Task item: Once the line with "At what coordinates" is found, repeat it and all later lines exactly through the end of the listing below, with the pictures left out.

Exercise input:

++++++++

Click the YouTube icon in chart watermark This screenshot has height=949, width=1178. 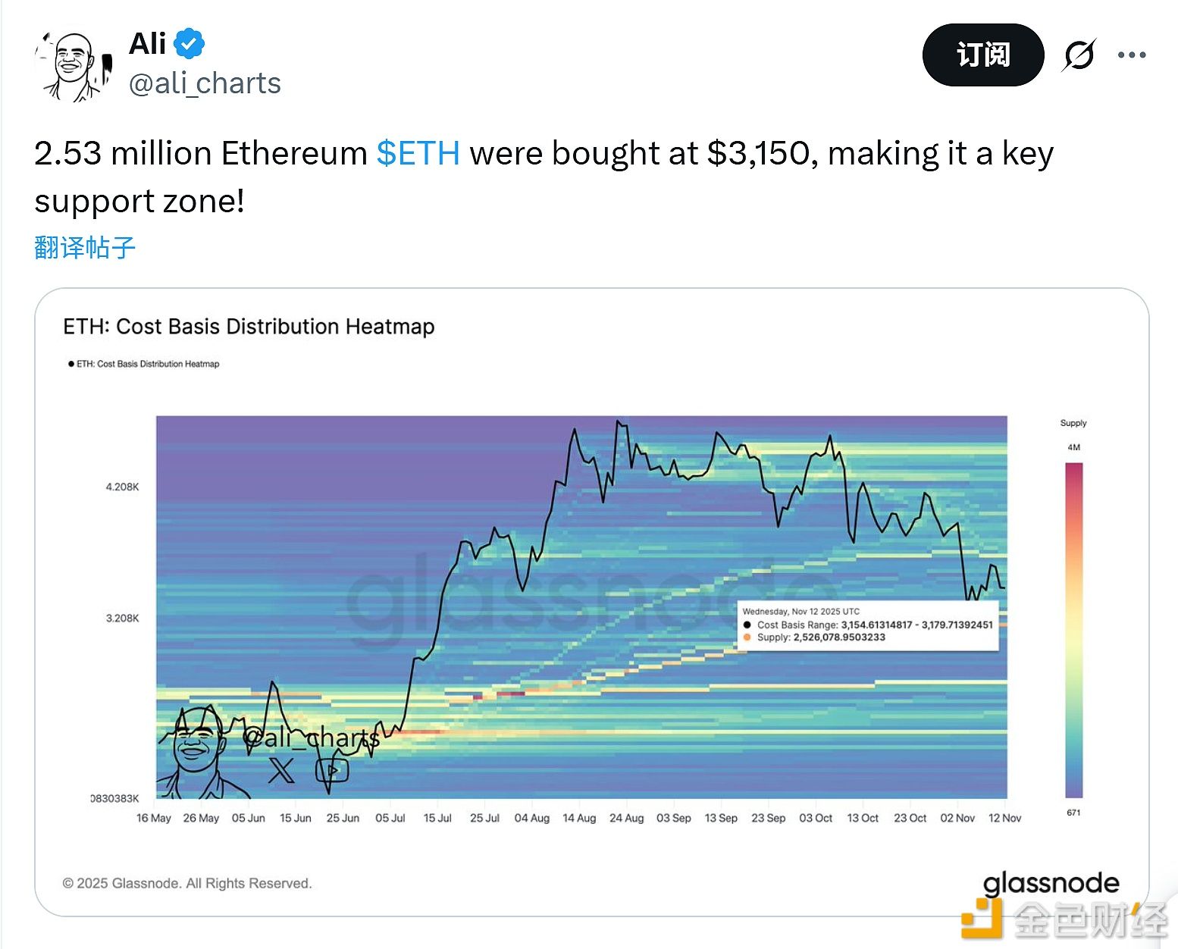click(332, 770)
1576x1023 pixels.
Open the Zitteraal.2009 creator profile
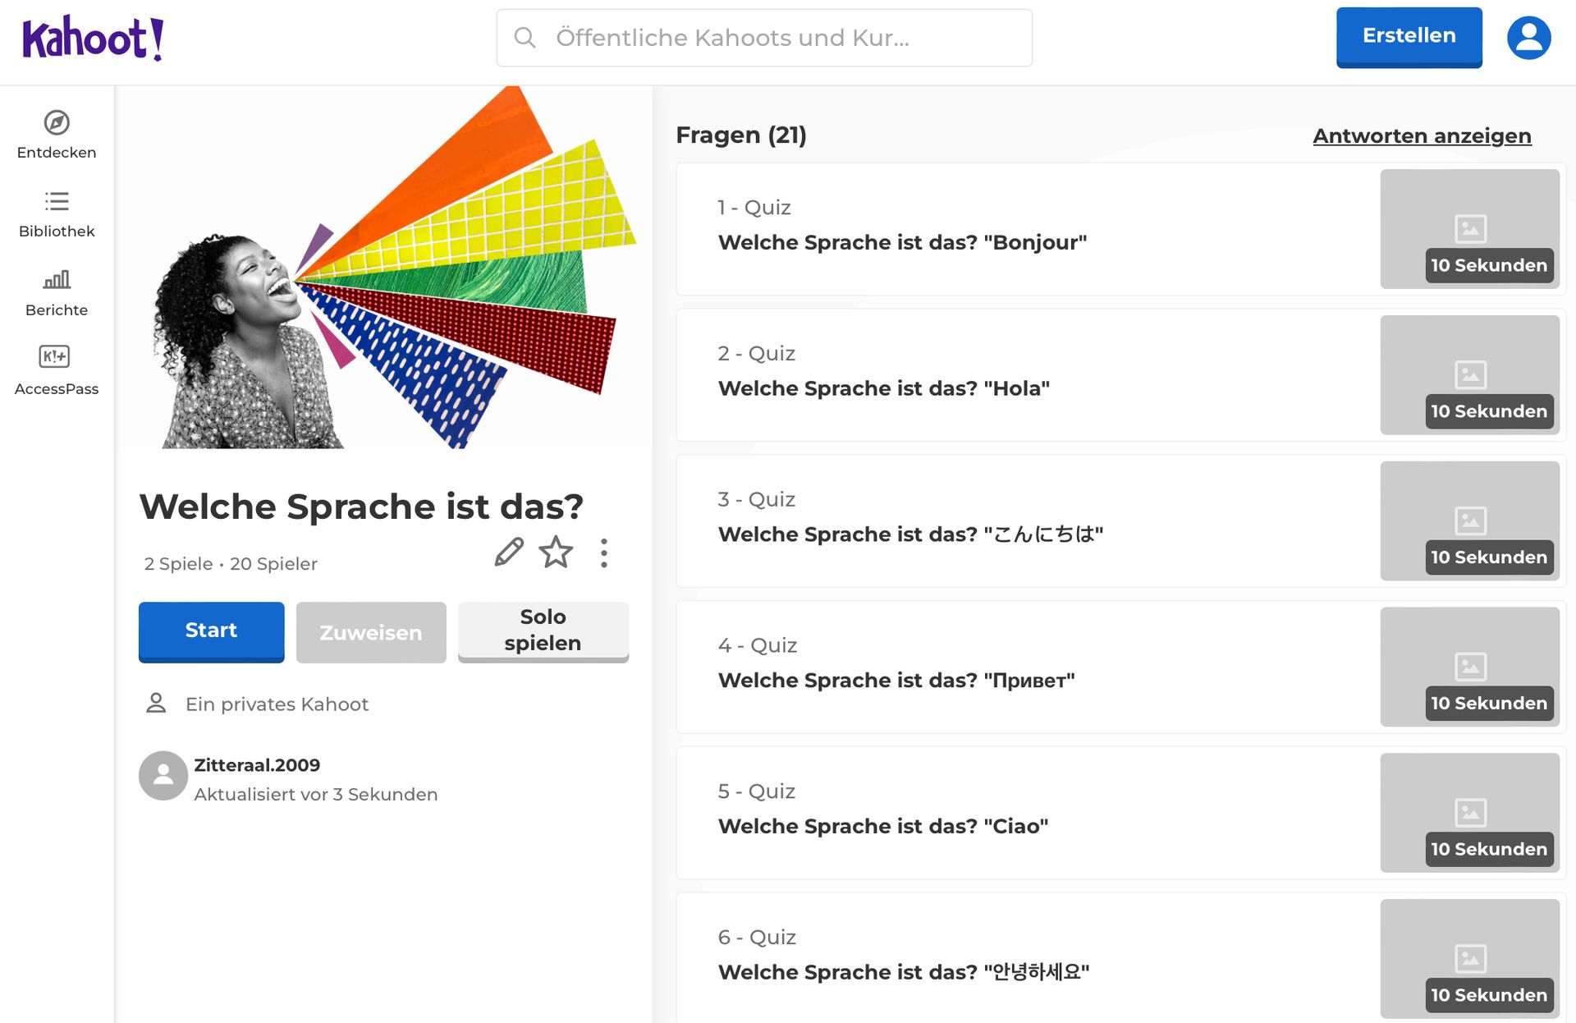pos(256,765)
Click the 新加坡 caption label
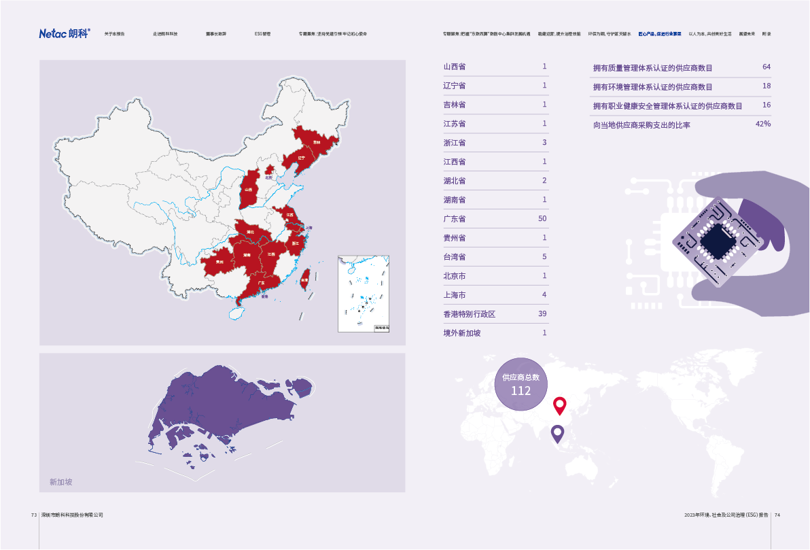This screenshot has width=810, height=550. point(60,482)
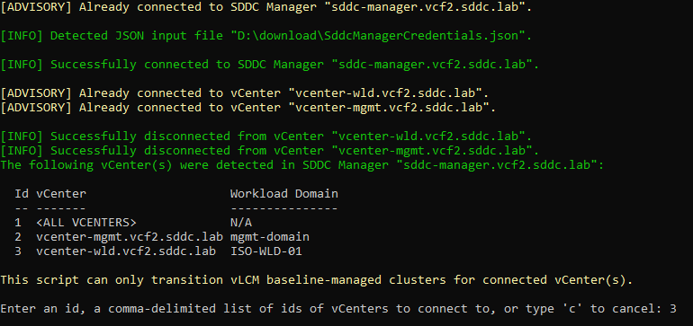Click the JSON file path SddcManagerCredentials.json
The height and width of the screenshot is (326, 693).
click(381, 36)
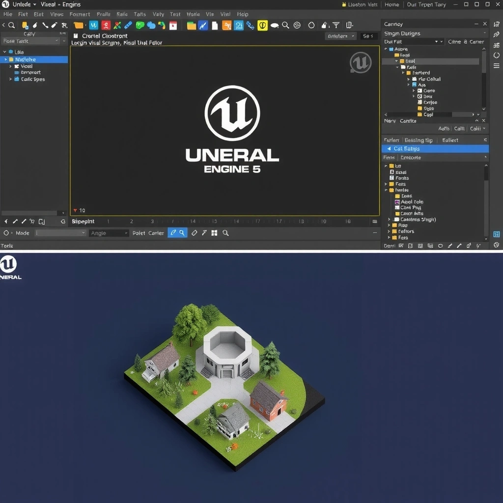
Task: Click the Clone & Camer button in the right panel
Action: point(466,42)
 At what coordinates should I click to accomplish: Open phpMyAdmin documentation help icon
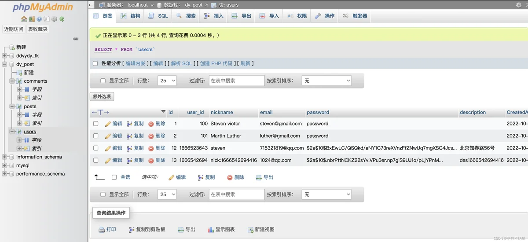pos(39,19)
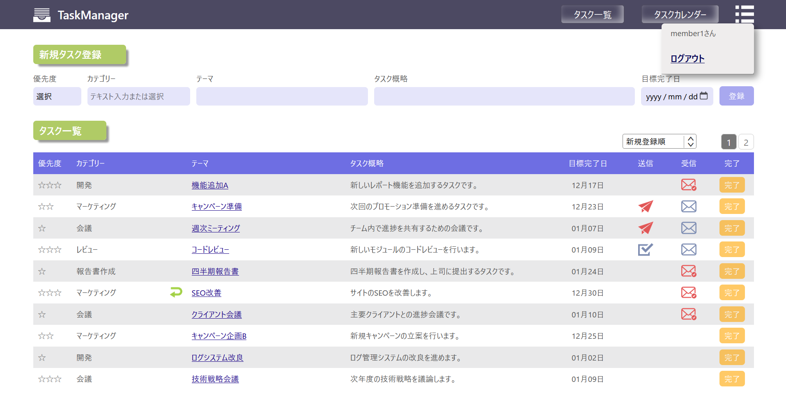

++++++++

Result below:
 At what coordinates should I click to accomplish: Open phpMyAdmin documentation help icon
pos(39,19)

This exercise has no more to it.